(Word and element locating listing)
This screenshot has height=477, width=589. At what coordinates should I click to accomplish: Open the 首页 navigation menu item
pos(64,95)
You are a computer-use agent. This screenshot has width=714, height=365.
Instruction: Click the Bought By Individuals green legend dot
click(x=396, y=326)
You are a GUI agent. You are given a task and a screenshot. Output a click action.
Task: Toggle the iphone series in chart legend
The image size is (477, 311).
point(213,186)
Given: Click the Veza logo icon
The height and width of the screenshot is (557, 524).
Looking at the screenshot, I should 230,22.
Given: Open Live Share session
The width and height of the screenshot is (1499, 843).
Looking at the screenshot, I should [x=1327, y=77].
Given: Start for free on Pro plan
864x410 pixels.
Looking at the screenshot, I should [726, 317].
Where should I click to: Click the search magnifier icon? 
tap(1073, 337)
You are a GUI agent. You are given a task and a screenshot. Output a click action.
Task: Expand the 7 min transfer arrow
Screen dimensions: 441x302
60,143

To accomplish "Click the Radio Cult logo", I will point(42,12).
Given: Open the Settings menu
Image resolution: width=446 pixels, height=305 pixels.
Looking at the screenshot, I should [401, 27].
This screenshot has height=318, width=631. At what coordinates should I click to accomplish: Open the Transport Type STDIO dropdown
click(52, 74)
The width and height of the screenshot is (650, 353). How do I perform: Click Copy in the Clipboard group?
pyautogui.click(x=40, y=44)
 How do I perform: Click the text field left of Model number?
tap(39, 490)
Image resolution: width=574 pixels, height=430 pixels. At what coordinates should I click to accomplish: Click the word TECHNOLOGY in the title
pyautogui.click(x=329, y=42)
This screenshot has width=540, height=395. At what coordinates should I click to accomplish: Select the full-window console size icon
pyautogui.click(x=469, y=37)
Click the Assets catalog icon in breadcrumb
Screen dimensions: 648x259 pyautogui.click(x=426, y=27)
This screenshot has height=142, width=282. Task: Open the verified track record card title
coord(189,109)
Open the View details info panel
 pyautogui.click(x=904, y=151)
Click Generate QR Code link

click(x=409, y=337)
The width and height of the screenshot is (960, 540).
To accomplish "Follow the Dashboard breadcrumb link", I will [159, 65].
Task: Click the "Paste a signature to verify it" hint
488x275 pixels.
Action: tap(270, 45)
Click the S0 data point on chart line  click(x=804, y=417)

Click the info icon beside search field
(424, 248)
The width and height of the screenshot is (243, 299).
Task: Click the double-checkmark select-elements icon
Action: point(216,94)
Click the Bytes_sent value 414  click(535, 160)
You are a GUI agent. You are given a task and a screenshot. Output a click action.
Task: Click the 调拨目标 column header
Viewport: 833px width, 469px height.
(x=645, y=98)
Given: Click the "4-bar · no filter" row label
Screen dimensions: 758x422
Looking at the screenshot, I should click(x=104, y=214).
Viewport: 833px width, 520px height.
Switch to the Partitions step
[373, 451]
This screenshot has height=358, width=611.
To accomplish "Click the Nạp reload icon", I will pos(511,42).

SET PROBLEM: Turn the part of the listing that starts with the line containing "This screenshot has height=318, width=631." and ends with the line containing "coord(189,109)" into a numbered list, including both of those lines and skipping any blank lines.

CORRECT ANSWER:
1. This screenshot has height=318, width=631. At what coordinates should I click to accomplish: Open the Transport Type STDIO dropdown
2. click(52, 74)
3. The width and height of the screenshot is (650, 353). How do I perform: Click Copy in the Clipboard group?
4. pyautogui.click(x=40, y=44)
5.  How do I perform: Click the text field left of Model number?
6. tap(39, 490)
7. Image resolution: width=574 pixels, height=430 pixels. At what coordinates should I click to accomplish: Click the word TECHNOLOGY in the title
8. pyautogui.click(x=329, y=42)
9. This screenshot has width=540, height=395. At what coordinates should I click to accomplish: Select the full-window console size icon
10. pyautogui.click(x=469, y=37)
11. Click the Assets catalog icon in breadcrumb
12. Screen dimensions: 648x259 pyautogui.click(x=426, y=27)
13. This screenshot has height=142, width=282. Task: Open the verified track record card title
14. coord(189,109)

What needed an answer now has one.